- WORK TO BE COMPLETED: Find the line containing "Click the calendar" in the entries below. Reproduce that line and each one after it to the end, exactly, with no other lines.
════════════════════
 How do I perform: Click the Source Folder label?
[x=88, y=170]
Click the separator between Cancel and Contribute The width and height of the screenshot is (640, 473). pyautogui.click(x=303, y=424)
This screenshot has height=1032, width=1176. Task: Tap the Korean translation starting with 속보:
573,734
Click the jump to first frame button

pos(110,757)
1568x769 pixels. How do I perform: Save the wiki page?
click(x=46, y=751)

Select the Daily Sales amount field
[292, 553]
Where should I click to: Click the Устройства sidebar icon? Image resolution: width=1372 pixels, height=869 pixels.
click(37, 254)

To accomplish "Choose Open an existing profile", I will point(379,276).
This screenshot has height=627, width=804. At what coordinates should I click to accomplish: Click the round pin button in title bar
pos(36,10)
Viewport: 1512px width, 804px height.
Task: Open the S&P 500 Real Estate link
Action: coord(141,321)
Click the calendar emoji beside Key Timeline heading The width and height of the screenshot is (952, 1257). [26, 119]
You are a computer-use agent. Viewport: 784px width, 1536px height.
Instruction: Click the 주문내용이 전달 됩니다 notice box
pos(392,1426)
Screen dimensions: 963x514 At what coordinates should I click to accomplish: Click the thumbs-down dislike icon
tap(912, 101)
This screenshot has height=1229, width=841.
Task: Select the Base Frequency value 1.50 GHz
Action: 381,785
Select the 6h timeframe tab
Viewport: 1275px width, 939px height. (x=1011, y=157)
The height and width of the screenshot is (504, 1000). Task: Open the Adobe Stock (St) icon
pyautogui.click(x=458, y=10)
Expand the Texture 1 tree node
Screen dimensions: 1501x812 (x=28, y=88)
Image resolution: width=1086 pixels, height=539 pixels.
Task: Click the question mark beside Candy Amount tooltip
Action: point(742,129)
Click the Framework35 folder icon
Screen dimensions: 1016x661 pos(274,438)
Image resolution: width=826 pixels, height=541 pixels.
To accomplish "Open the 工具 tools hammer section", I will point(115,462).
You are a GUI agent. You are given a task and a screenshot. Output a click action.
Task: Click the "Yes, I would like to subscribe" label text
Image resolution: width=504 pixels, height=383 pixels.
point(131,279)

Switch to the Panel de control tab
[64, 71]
════════════════════
- ANSWER SPACE:
Click the calendar emoji beside Key Timeline heading The width and height of the screenshot is (952, 1257). [26, 119]
You are a computer-use agent. Viewport: 784px width, 1536px height.
Instruction: Click the 주문내용이 전달 됩니다 notice box
pos(392,1426)
Screen dimensions: 963x514 At what coordinates should I click to accomplish: Click the thumbs-down dislike icon
tap(912, 101)
This screenshot has height=1229, width=841.
Task: Select the Base Frequency value 1.50 GHz
Action: 381,785
Select the 6h timeframe tab
Viewport: 1275px width, 939px height. (x=1011, y=157)
The height and width of the screenshot is (504, 1000). Task: Open the Adobe Stock (St) icon
pyautogui.click(x=458, y=10)
Expand the Texture 1 tree node
Screen dimensions: 1501x812 (x=28, y=88)
Image resolution: width=1086 pixels, height=539 pixels.
Task: Click the question mark beside Candy Amount tooltip
Action: point(742,129)
Click the Framework35 folder icon
Screen dimensions: 1016x661 pos(274,438)
Image resolution: width=826 pixels, height=541 pixels.
To accomplish "Open the 工具 tools hammer section", I will point(115,462).
You are a GUI agent. You are given a task and a screenshot. Output a click action.
Task: Click the "Yes, I would like to subscribe" label text
Image resolution: width=504 pixels, height=383 pixels.
point(131,279)

Switch to the Panel de control tab
[64, 71]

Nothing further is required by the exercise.